Material provided section start

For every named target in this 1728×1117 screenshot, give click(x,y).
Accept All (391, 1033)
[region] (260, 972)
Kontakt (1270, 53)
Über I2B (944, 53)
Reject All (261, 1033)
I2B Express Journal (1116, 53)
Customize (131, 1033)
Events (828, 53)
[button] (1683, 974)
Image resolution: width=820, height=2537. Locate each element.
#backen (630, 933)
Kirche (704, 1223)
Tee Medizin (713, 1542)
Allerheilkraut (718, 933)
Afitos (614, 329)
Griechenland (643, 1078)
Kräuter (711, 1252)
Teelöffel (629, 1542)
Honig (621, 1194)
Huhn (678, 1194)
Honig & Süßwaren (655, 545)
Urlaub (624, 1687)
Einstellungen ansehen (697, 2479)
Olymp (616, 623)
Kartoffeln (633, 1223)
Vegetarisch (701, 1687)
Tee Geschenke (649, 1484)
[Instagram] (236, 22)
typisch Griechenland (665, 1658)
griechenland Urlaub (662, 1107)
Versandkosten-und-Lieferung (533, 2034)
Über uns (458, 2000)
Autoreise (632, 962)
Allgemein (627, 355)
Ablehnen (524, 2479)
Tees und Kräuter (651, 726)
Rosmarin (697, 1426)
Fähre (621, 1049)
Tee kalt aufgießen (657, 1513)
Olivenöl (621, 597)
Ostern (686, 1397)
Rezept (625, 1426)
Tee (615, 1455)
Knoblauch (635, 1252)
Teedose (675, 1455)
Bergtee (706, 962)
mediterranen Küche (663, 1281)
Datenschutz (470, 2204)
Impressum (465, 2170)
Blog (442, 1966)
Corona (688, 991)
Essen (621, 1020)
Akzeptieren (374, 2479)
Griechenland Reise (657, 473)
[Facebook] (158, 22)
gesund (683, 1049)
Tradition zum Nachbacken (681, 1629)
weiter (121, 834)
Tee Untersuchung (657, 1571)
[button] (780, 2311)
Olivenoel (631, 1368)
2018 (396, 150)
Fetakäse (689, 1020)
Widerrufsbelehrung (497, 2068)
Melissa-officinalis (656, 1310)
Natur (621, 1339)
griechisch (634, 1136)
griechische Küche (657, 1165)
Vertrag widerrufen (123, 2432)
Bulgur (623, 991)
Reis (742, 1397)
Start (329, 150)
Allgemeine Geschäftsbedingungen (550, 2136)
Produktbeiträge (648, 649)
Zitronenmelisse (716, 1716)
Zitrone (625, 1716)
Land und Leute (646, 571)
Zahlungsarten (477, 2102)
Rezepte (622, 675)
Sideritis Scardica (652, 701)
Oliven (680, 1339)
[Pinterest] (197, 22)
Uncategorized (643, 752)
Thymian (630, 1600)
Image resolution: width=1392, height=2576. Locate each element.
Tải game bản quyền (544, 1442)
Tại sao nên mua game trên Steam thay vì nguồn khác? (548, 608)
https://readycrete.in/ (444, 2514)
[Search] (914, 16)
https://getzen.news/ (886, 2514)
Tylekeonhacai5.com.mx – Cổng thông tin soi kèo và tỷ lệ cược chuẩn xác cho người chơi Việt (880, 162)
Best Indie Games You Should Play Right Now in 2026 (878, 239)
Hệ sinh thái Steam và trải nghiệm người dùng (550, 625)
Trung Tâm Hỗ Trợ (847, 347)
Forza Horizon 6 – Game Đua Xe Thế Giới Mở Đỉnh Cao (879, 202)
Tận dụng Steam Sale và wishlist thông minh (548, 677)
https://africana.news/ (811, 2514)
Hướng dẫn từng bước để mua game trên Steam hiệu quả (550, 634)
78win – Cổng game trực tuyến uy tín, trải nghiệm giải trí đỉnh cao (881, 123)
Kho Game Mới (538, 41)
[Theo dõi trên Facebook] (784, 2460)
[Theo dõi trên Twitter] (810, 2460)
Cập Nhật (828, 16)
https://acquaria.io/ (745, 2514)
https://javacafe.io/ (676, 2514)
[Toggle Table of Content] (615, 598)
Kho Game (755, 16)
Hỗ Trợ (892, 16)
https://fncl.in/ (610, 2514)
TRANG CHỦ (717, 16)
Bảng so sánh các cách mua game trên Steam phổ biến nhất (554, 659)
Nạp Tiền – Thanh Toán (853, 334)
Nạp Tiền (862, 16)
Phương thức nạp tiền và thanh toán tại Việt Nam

Material provided section end

◆ **Task to complete**:
Where the string "trên" appears in a line of the entries above, return that line.

◆ **Exercise result**:
Tại sao nên mua game trên Steam thay vì nguồn khác? (548, 608)
Hướng dẫn từng bước để mua game trên Steam hiệu quả (550, 634)
[Theo dõi trên Facebook] (784, 2460)
[Theo dõi trên Twitter] (810, 2460)
Bảng so sánh các cách mua game trên Steam phổ biến nhất (554, 659)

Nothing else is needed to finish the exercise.